The American Saxophone Quartet by Antonin Dvorák arr. Melanie Thorne (Saxophone Quartet)
I often feel that the reason saxophone transcriptions don’t work is because saxophonists are now so technically advanced that often straight transcriptions are technically possible…. Thankfully Melanie Thorne has used the essence of the music and her ear to arrange the Dvorák Quartet in F. Even on sections within the range of the soprano she goes down the octave to keep the integrity of the line, thus avoiding those strange interval leaps I often hear on arrangements. Articulations have been changed from the original and I felt that often when arranging double stops, she has opted for the most logical and melodic options in the part to keep the line horizontal. In a nutshell, it works….. It would be great fun to play for an advanced quartet, and is not technically so difficult that you’d have to be at a conservatoire to have a crack at it. Gerard McChrystal
CLARINET AND SAXOPHONE MAGAZINE (SUMMER 2019)

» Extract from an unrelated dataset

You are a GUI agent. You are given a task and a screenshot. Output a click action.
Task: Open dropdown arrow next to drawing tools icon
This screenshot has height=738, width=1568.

Brandenburg Concerto No 3 by J S Bach arr. Melanie Thorne (Saxophone Octet)
Having reviewed some cracking arrangements and original works by Melanie Thorne I was interested to see what she would do with one of Bach’s most famous pieces. But here there are no sections where Bach starts to swing, or where there’s a witty take on a famous tune. It’s just a classy, nicely paced arrangement.
Most of the tricky sections sit well on the horn, which gives this arrangement a good chance of adding something new to the original. There is space and lightness in the sound, with clever use of articulation and doubling in places. All the parts are balanced, meaning that the ensemble couldn’t have any passengers.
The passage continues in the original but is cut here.